The first results of a new ratings system for universities, led by the UK Government, has just been published – the Teaching Excellence Framework (or TEF). What a university offers to its students is now officially graded as either Gold, Silver or Bronze. So what is it that makes one university ‘gold’ and another one ‘bronze’? Most important of all perhaps, can these results help prospective students decide what to study and where?
And while TEF may be new, the idea of assessing the quality of teaching and learning in universities is decades old. The existing system is designed to check that institutions are meeting basic expectations for teaching quality. It is really important that universities are held to account in this way, and it would certainly be very risky not to have these basic checks in place. But a system like this doesn’t set out to help future students tell which university and which course will be the right fit for them.
TEF focuses heavily on data. Using six measures drawn from three sources: the results of a student satisfaction survey, the percentage of first years who do not continue studying the following year, and a survey of graduates which shows what they were doing six months after the end of the course.
Each of these data sources contains some really valuable information and may well help prospective students to make informed decisions about where to apply. But it is also the case that none of these data sets actually measure the quality of teaching. It is worth considering each one in turn:
- Student satisfaction reflects the opinion of students about aspects of their course, but it does not always follow that high-quality teaching leads to high satisfaction. What satisfies one person may leave the next person wanting more. For example, a challenging degree course will enable a student to develop further – and learn more – but the student might not give a top score for satisfaction in a survey due to his or her subjective experience. Student satisfaction is a really important indicator, but it should not be treated as a fail-safe measure of teaching quality.
- Whether students continue into their second year is another important indicator. But it refers to a much wider range of factors than teaching quality. Non-continuation is around 2% higher in London than the rest of the UK, but this does not mean teaching inside the M25 is 2% worse than teaching outside the M25. More work is being done to try to understand this London factor but it may be that higher living costs are a factor for some students.
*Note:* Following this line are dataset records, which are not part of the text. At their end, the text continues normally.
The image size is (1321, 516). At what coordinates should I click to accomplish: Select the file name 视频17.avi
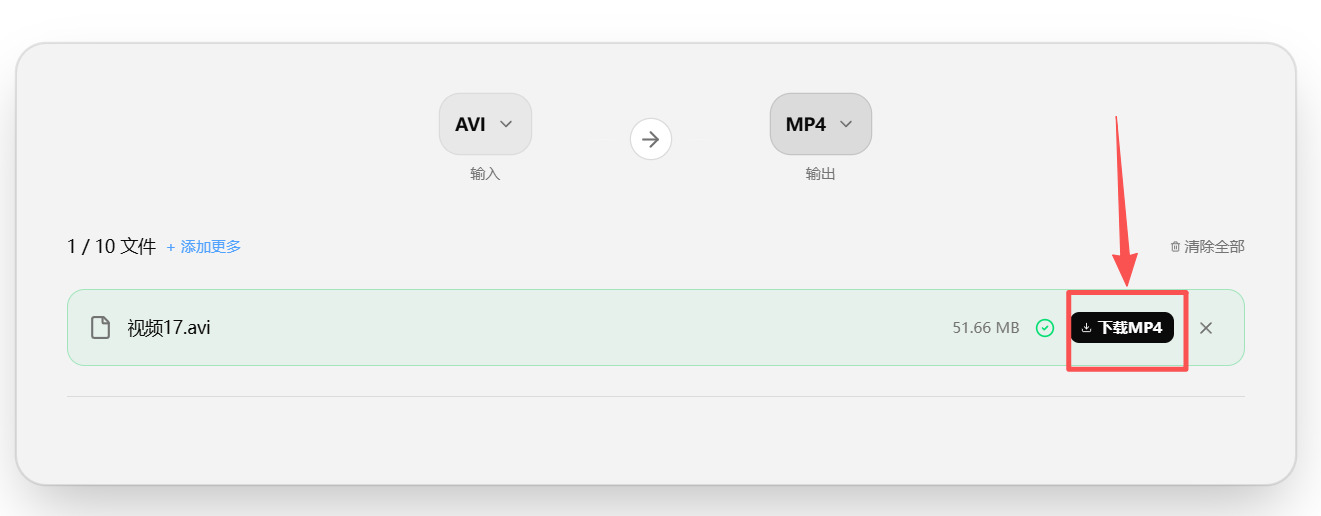[x=169, y=328]
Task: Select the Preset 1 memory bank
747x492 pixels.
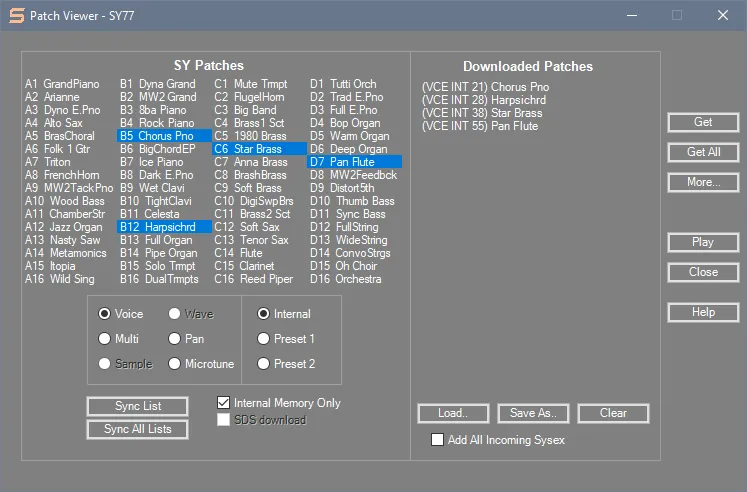Action: coord(264,339)
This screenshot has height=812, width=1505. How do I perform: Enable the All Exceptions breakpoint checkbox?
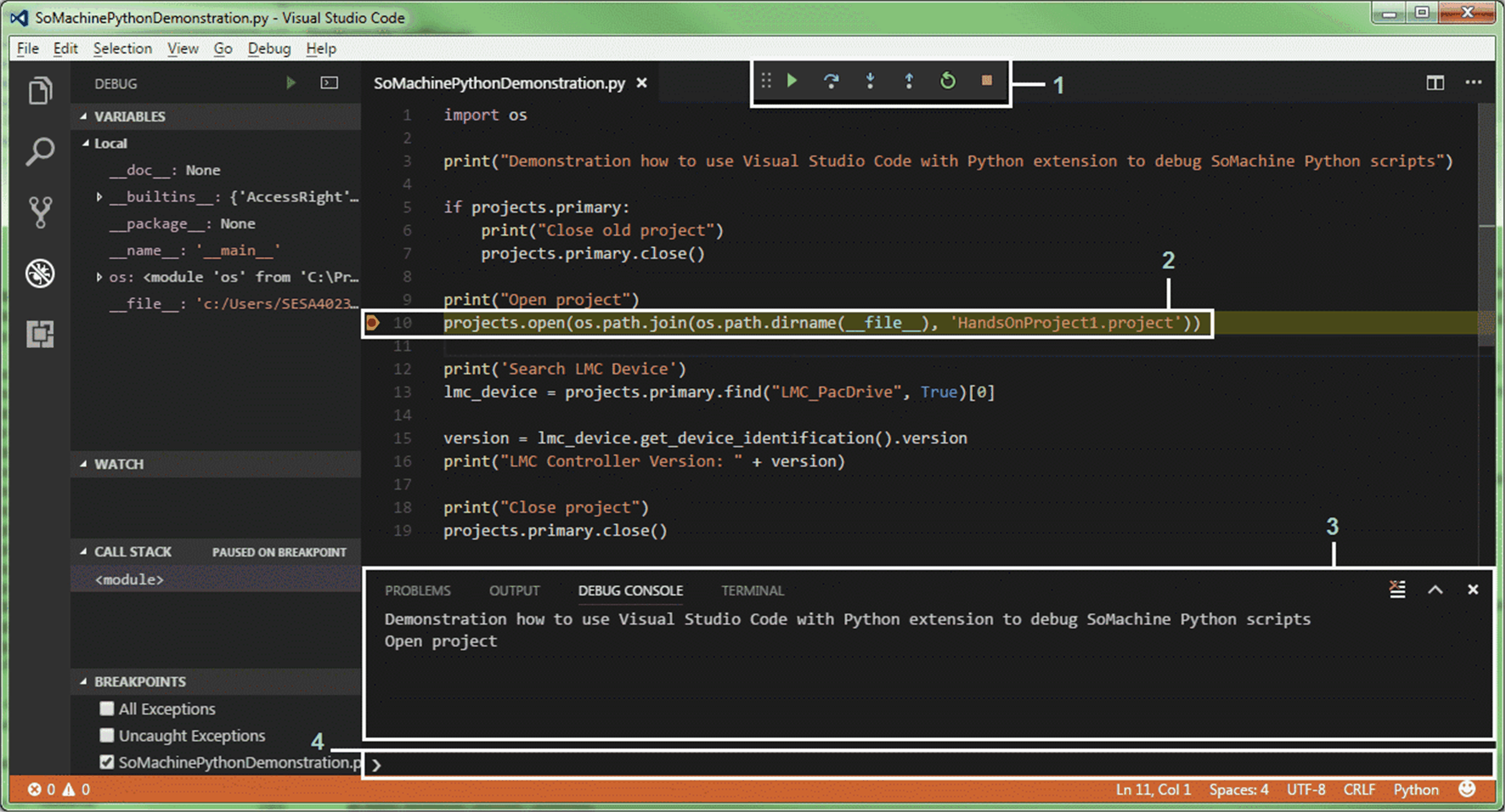(106, 709)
- As the survey of graduates takes place about six months after they leave their course, it only gives an early indication of what graduates do next. The expectations of students and graduates may vary, especially by subject. One graduate’s measure of success is obtaining a permanent post in an established graduate job role as soon as possible; another graduate will choose a different path, perhaps taking short-term relatively junior roles to break into a competitive area within the creative industries. But only the established role will be counted in TEF as a ‘graduate job’, while the more individual path through a junior role counts against the university as it is classified as a ‘non-graduate’ job. Yet both outcomes are a success story so long as the graduate is pursuing what they want to do in life after studying.
TEF takes all these measures into account and combines them into a single award of Gold, Silver or Bronze – a metric that is easy to understand, but there is an important detail hidden within… TEF sets different targets for different universities. Past survey results show that at a national level student satisfaction varies between subjects. It also varies by other characteristics like age (young students are on average more satisfied than older students) and gender (female students are on average more satisfied than male students). Because these patterns are well-established the benchmark that a university has to hit will be adjusted up or down accordingly, depending on the mix of students it has recruited. In statistical terms this is a perfectly valid method and the details have been published in great technical detail. But it might end up with the result that a Gold university actually has lower student satisfaction than a Bronze university. Future students may want to know about the actual scores as well as the relative measures used in TEF.
There is now an enormous amount of rich and detailed data available about the experiences and results of students at UK universities. The danger with TEF is that this richness is overlooked in the stark headline-grabbing titles of Gold, Silver and Bronze.
But there is another way forward: rather than simply accept the result of TEF, students can use it as a guide to ask what matters to them. If their main focus is graduate jobs, then they could look beyond TEF to the graduate destinations data. Another student might draw up their own list of questions which go far beyond the three data sources in TEF. Rather than being an end point, the best way to view TEF is as a starting point, one that leads prospective students to ask universities probing questions and encourages them to search far and wide for that specific course which is right for them.